AlphaEvolve use cases
The AlphaEvolve repository contains the client-side Python library and
example experiments in the use-cases folder. Review the README file
before getting started with these curated examples:
| Use Case / Level | Description | Core Learning Focus |
|---|---|---|
| Getting started: Combinatorial optimization (basic) |
Evolve a pure-Python heuristic to pack circles into a unit square or find
the shortest TSP tour using local exec() evaluation with zero
cloud infrastructure.
|
Learn core loop mechanics (seed program → EVOLVE-BLOCK markers → evaluator → controller) and observe iterative improvement on baseline. |
| Multi-objective evaluation: Signal processing (Intermediate) | Evolve an adaptive time-series filter judged on over 14 competing metrics (smoothness, lag, false reversals, noise reduction, etc.) across 5 non-stationary test signals. | Learn to design weighted composite objectives, return structured insights for LLM self-correction, and protect evaluators with explicit timeouts. |
| Remote evaluation at scale: ML pipeline (intermediate) | Evolve a complete scikit-learn pipeline (feature engineering and model selection) scored by a containerized evaluator on Cloud Run. |
Learn remote evaluation patterns using a Dockerfile,
cloudbuild.yaml, and Terraform-provisioned Artifact Registry /
IAM resources.
|
| Production GPU infrastructure: LLM fine-tuning (advanced) | Evolve LoRA hyperparameters for Gemma on a function-calling dataset, trained on autoscaling L4 GPUs using a persistent RayCluster on GKE. | Learn to connect AlphaEvolve into production training infrastructure with cost controls and full observability. |
Google Cloud Batch (using Cluster Toolkit)
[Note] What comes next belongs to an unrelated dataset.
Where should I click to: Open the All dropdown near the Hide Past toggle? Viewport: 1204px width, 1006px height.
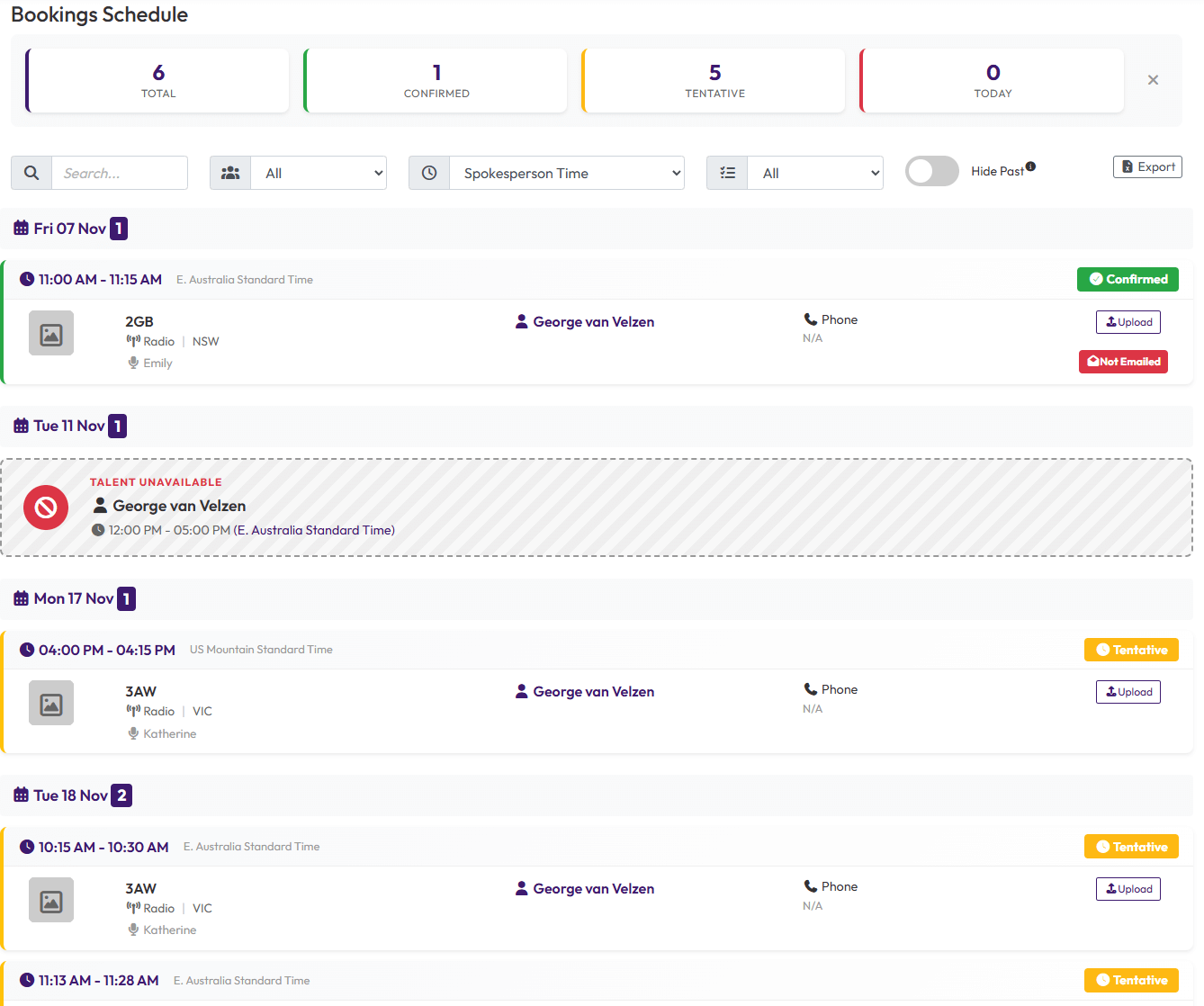click(814, 172)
Algorithm discovery and optimization problems vary based on the type and compute cost of their evaluators. While some evaluators run in the same Python environment as the controller, others require dedicated compilation or offloading to worker machines.
This example illustrates how to offload evaluator execution to Google Cloud Batch, using customized containers and code compilation as required. This approach lets you set up optimizations that require a complex software stack (such as running an ISV/OSS application or optimizing parts of a scientific computing software package in situ). Cloud Batch provides direct control over the required Google Cloud instance type and accelerator configurations.
The hpc-batch-ctk example provided with the AlphaEvolve assets uses:
A Pub or Sub message queue for communication between the controller and evaluators.
A Cloud Storage bucket for storing experiment results.
A JupyterLab instance to facilitate data access and visualization.
Google Cluster Toolkit is used to configure and
deploy all required infrastructure components. For more information on the
AlphaEvolve EAP repository for deployment, see the instructions in the
hpc-batch-ctk folder located inside the README file.